● **Study questions**
[1] From the commentary on Harris's vote, list every House member the text names as a fellow nay vote.
[2] Answer these from the commentary on Harris's vote:
(a) Which newspaper received the congressman's statement?
(b) Whose primary definition of "insurrection" does the text quote?
(c) How many police officers were injured in the attack?

● **Text section**
We would normally dismiss this exercise as just another example of hyperpartisanship and hypocrisy by dyed-in-the-wool Back the Blue and Freedom Caucus types Marjorie Taylor Greene, Matt Gaetz and Paul Gosar (all fellow nay votes). These are the kind of House members who live primarily for shout-outs from QAnon and Tucker Carlson, not for accomplishing anything of substance on the Hill. But then Harris explained his vote. It turns out it was not merely his customary subservience to all things Donald Trump that proved decisive. It was not even some fig leaf such as cost of the medals or that some defenders were absent from the list or that the whole thing was China’s fault and five people didn’t actually die in the riot. Nope, it turns out there was a language barrier.

In a statement the congressman gave to the The Star-Democrat in Easton, he observed that while he found the resolution “commendable,” he objected to the use of the term “insurrection” to describe what happened on Jan. 6, suggesting the language had been “hijacked” by House Speaker Nancy Pelosi. “Regardless of our personal feelings on the events of that day, Congress must respect the constitutional principles of due process and the rule of law, and not politicize honoring our Capitol Police heroes,” he explained.

So what does insurrection mean? Federal law doesn’t spell that out so it’s reasonable to turn to the dictionary for the plain meaning of the word. Here’s the primary definition from Merriam-Webster: “an act or instance of revolting against civil authority or an established government.” And what happened on Jan. 6? The U.S. Capitol was attacked by violent protesters, many of whom have since freely admitted their purpose was to stop the official vote confirmation of Joe Biden as president and keep Trump in office. More than 150 police officers were injured in the attack. How is that not an insurrection? All the elements are present. To describe it in these terms is not an act of partisanship, it’s a simple acknowledgment of reality and of the English language.

● **Data shown**
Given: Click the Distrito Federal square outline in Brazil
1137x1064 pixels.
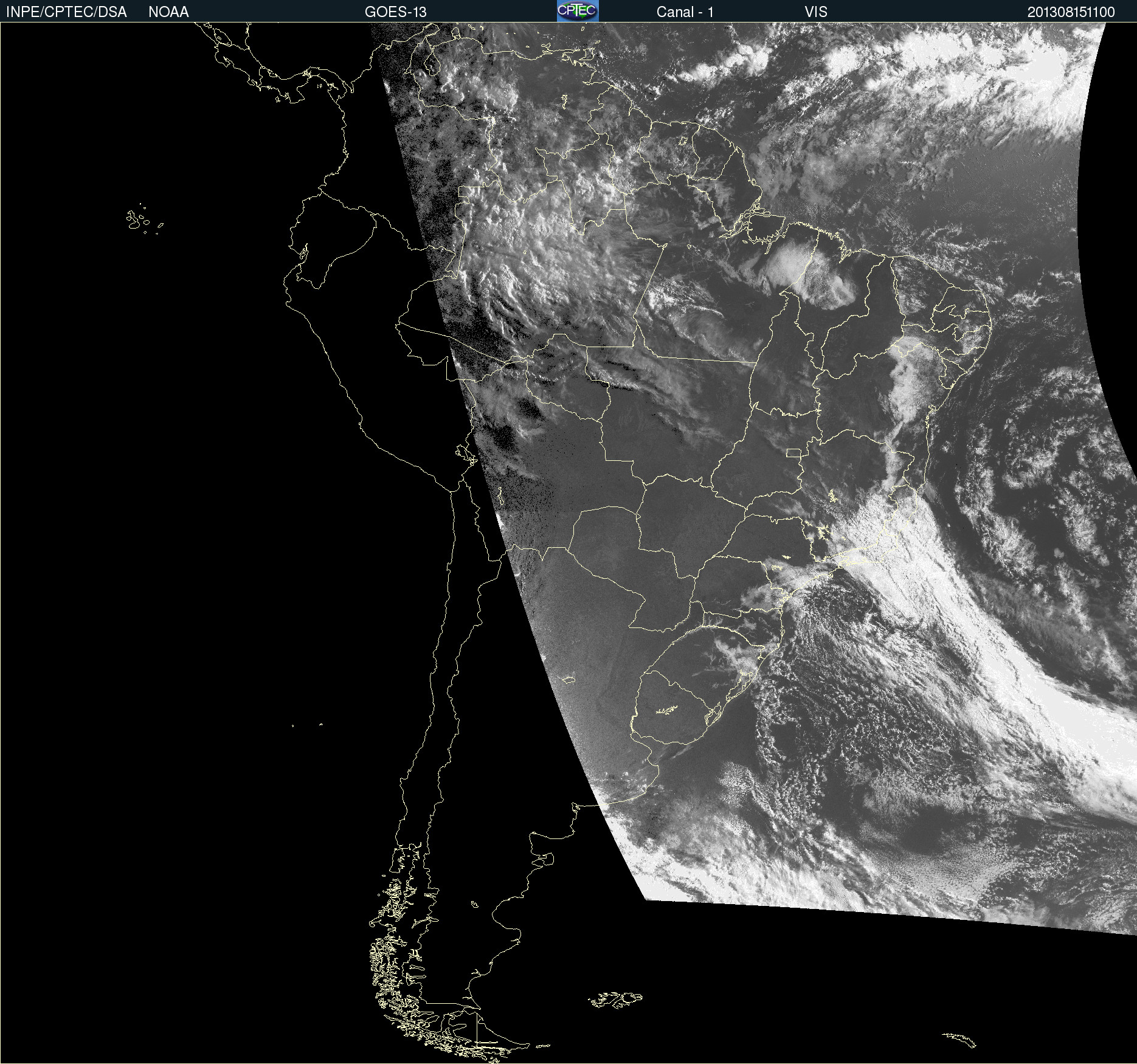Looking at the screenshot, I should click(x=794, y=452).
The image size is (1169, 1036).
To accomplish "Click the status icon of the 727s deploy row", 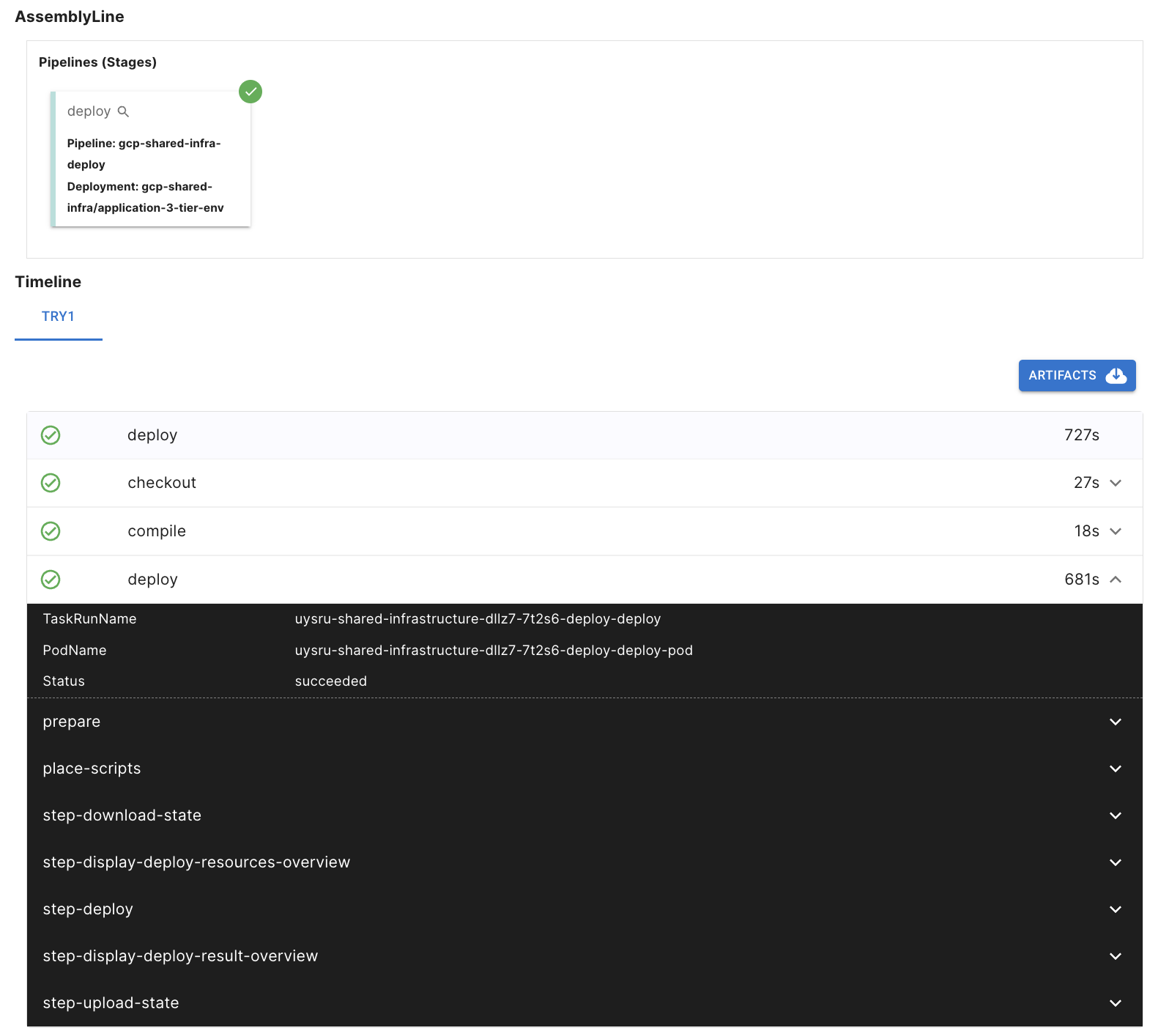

● **Activity answers**
[1] Marjorie Taylor Greene, Matt Gaetz, Paul Gosar

[2]
(a) The Star-Democrat in Easton
(b) Merriam-Webster
(c) More than 150